SUPPLIED RECORDS:
###
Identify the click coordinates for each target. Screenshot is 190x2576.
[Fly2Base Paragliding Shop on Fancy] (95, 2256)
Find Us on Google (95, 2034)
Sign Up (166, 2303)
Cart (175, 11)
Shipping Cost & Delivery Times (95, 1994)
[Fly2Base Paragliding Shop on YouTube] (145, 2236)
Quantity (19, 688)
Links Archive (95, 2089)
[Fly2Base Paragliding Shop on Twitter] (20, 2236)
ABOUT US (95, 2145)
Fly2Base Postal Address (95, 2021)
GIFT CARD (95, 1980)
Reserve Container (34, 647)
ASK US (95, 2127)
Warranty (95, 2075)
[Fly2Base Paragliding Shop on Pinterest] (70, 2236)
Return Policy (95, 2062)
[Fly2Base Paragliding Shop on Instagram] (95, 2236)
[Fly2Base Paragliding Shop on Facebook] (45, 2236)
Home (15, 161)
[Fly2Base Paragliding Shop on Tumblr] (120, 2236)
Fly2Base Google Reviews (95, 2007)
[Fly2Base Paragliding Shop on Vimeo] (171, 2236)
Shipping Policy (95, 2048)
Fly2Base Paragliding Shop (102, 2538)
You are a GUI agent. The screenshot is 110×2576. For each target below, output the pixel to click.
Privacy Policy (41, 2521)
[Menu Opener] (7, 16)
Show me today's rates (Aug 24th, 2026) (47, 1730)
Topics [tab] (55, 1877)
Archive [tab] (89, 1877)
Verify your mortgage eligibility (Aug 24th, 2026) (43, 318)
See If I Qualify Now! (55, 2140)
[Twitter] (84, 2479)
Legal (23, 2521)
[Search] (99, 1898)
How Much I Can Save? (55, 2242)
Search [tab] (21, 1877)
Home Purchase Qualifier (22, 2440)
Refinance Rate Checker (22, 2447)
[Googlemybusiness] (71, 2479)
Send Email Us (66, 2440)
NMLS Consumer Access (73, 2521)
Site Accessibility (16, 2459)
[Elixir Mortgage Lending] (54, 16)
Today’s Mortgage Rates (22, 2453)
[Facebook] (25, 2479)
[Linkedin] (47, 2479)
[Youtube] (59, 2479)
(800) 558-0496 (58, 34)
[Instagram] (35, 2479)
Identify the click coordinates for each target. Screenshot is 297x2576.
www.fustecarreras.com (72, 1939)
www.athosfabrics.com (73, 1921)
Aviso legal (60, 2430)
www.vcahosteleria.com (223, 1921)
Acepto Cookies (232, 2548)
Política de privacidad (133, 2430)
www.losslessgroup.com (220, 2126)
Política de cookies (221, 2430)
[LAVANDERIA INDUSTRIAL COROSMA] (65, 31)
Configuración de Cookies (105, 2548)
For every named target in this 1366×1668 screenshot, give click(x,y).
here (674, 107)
###
SET PROBLEM: Turn all of the lines above into a Markdown table with two columns, Row and Line. Number each row and leave out any blank lines.

THE ANSWER:
| Row | Line |
|---|---|
| 1 | Identify the click coordinates for each target. Screenshot is 190x2576. |
| 2 | [Fly2Base Paragliding Shop on Fancy] (95, 2256) |
| 3 | Find Us on Google (95, 2034) |
| 4 | Sign Up (166, 2303) |
| 5 | Cart (175, 11) |
| 6 | Shipping Cost & Delivery Times (95, 1994) |
| 7 | [Fly2Base Paragliding Shop on YouTube] (145, 2236) |
| 8 | Quantity (19, 688) |
| 9 | Links Archive (95, 2089) |
| 10 | [Fly2Base Paragliding Shop on Twitter] (20, 2236) |
| 11 | ABOUT US (95, 2145) |
| 12 | Fly2Base Postal Address (95, 2021) |
| 13 | GIFT CARD (95, 1980) |
| 14 | Reserve Container (34, 647) |
| 15 | ASK US (95, 2127) |
| 16 | Warranty (95, 2075) |
| 17 | [Fly2Base Paragliding Shop on Pinterest] (70, 2236) |
| 18 | Return Policy (95, 2062) |
| 19 | [Fly2Base Paragliding Shop on Instagram] (95, 2236) |
| 20 | [Fly2Base Paragliding Shop on Facebook] (45, 2236) |
| 21 | Home (15, 161) |
| 22 | [Fly2Base Paragliding Shop on Tumblr] (120, 2236) |
| 23 | Fly2Base Google Reviews (95, 2007) |
| 24 | [Fly2Base Paragliding Shop on Vimeo] (171, 2236) |
| 25 | Shipping Policy (95, 2048) |
| 26 | Fly2Base Paragliding Shop (102, 2538) |
| 27 | You are a GUI agent. The screenshot is 110×2576. For each target below, output the pixel to click. |
| 28 | Privacy Policy (41, 2521) |
| 29 | [Menu Opener] (7, 16) |
| 30 | Show me today's rates (Aug 24th, 2026) (47, 1730) |
| 31 | Topics [tab] (55, 1877) |
| 32 | Archive [tab] (89, 1877) |
| 33 | Verify your mortgage eligibility (Aug 24th, 2026) (43, 318) |
| 34 | See If I Qualify Now! (55, 2140) |
| 35 | [Twitter] (84, 2479) |
| 36 | Legal (23, 2521) |
| 37 | [Search] (99, 1898) |
| 38 | How Much I Can Save? (55, 2242) |
| 39 | Search [tab] (21, 1877) |
| 40 | Home Purchase Qualifier (22, 2440) |
| 41 | Refinance Rate Checker (22, 2447) |
| 42 | [Googlemybusiness] (71, 2479) |
| 43 | Send Email Us (66, 2440) |
| 44 | NMLS Consumer Access (73, 2521) |
| 45 | Site Accessibility (16, 2459) |
| 46 | [Elixir Mortgage Lending] (54, 16) |
| 47 | Today’s Mortgage Rates (22, 2453) |
| 48 | [Facebook] (25, 2479) |
| 49 | [Linkedin] (47, 2479) |
| 50 | [Youtube] (59, 2479) |
| 51 | (800) 558-0496 (58, 34) |
| 52 | [Instagram] (35, 2479) |
| 53 | Identify the click coordinates for each target. Screenshot is 297x2576. |
| 54 | www.fustecarreras.com (72, 1939) |
| 55 | www.athosfabrics.com (73, 1921) |
| 56 | Aviso legal (60, 2430) |
| 57 | www.vcahosteleria.com (223, 1921) |
| 58 | Acepto Cookies (232, 2548) |
| 59 | Política de privacidad (133, 2430) |
| 60 | www.losslessgroup.com (220, 2126) |
| 61 | Política de cookies (221, 2430) |
| 62 | [LAVANDERIA INDUSTRIAL COROSMA] (65, 31) |
| 63 | Configuración de Cookies (105, 2548) |
| 64 | For every named target in this 1366×1668 screenshot, give click(x,y). |
| 65 | here (674, 107) |